The political climate is changing in Texas regarding marijuana, and it won't take too many states' voters passing these sorts of measures before it changes on de-felonization of harder drugs. From both an economic perspective and a crime-prevention standpoint, it just makes too much darn sense.

UPDATE: Contrary to pre-election polling, this measure was defeated by a 63-37 margin.

Thursday, November 01, 2018

Build on momentum to end Texas debtors prison practices

Your correspondent has been openly pleased with the success of Texas' debtors-prison reform legislation from 2017. This will always be one of Grits' favorites because the House bill author, state Rep. Terry Canales, told the Criminal Jurisprudence Committee when he laid out the bill that many of the ideas behind it came from a post on this humble blog.

So I was pleased to see the site Edinburg Politics recently published an extended feature on the legislation, and the Rio Grande Valley legislators who championed it. As Grits had written previously, the legislation has overachieved, actually boosting collections, contrary to predictions by naysayers, most prominently municipal judges, who predicted all sorts of dark and terrible consequences if it were to pass.

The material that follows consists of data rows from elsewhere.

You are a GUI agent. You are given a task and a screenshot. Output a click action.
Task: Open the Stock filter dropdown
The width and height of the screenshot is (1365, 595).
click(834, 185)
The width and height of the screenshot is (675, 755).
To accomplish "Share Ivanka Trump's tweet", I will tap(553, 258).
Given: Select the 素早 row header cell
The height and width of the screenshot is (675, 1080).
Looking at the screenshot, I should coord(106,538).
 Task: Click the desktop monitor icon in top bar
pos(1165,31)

But it's worth emphasizing that debtors-prison reform in Texas is a half-done task. The state has taken some of the most comically absurd elements out of its Class-C-fine system, but it's still grinding up hundreds of thousands of Texans every year who are too poor to pay.

According to data presented to the Lege by the Office of Court Administration (which, oddly, is only presented for 11-month blocs, September through July of each year), the total number of warrants issued for Class C misdemeanors, including for failure to appear, declined by 37.5 percent since the 11 months ending July 2015. But in the comparable period ending July 2018, there were still 1.25 million warrants issued!

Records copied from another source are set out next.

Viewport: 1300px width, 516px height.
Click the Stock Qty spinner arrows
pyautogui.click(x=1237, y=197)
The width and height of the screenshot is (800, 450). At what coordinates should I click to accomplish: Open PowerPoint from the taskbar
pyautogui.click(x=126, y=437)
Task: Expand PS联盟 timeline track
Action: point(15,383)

In addition, the number of arrest warrants issued for failure to pay Class C fines declined over the same period, from about 700,000 in the 11 months ending July 2015 to ~500,000 for the comparable period in 2018.

But half-a-million arrest warrants issued for failure to pay in fine-only offenses is still an amazing number!

The number of people who sit out their fines and fees in jail because they cannot pay has also been in decline. In the 11 months ending July 2015, they totaled 620,491; for the comparable period in 2018, it was 456,220.

That pro-rates to about a half-million people in FY 2018 sitting out their fines in jail - the definition of a 21st century debtors prison.

By contrast, the new provisions installed in HB 351/SB 1913 are still being used sparingly. Judges were given greater authority to waive fines, but the increase from the 11 months ending July 2015 (24,876) to the comparable period in 2018 (44,603) pales in comparison to the number of people sitting out their fines in jail. Even after the reforms, ten times as many people were jailed for justice debt as had it waived.

Similarly, the number of people benefiting from increased access to community service, while not insignificant, was still small potatoes.

So the 2017 legislation was a good start, but it has also served to underscore how far we have to go.

Thankfully, there's strong momentum to build on these reforms. This year in June, both the Republican and Democratic state parties endorsed platform provisions to cease arresting drivers who cannot pay for Class C misdemeanor fines, a measure proposed by state Rep. James White in 2017.

Then, last month, a survey by the Texas Office of Court Administration found that 66% of Texans disapprove of jailing defendants over fines and fees when they cannot pay. And new research has lately emerged showing that cities which rely on low-level fines as revenue sources tend to solve more serious crimes at lower rates.

So entering the 2019 session, legislation to use commercial collections instead of incarceration to enforce Class C misdemeanor debt begins with a genuinely bipartisan pedigree, evidence-based backing, and 2-1 support from the Texan public. It's hard to think of a better-positioned reform bill headed into the session.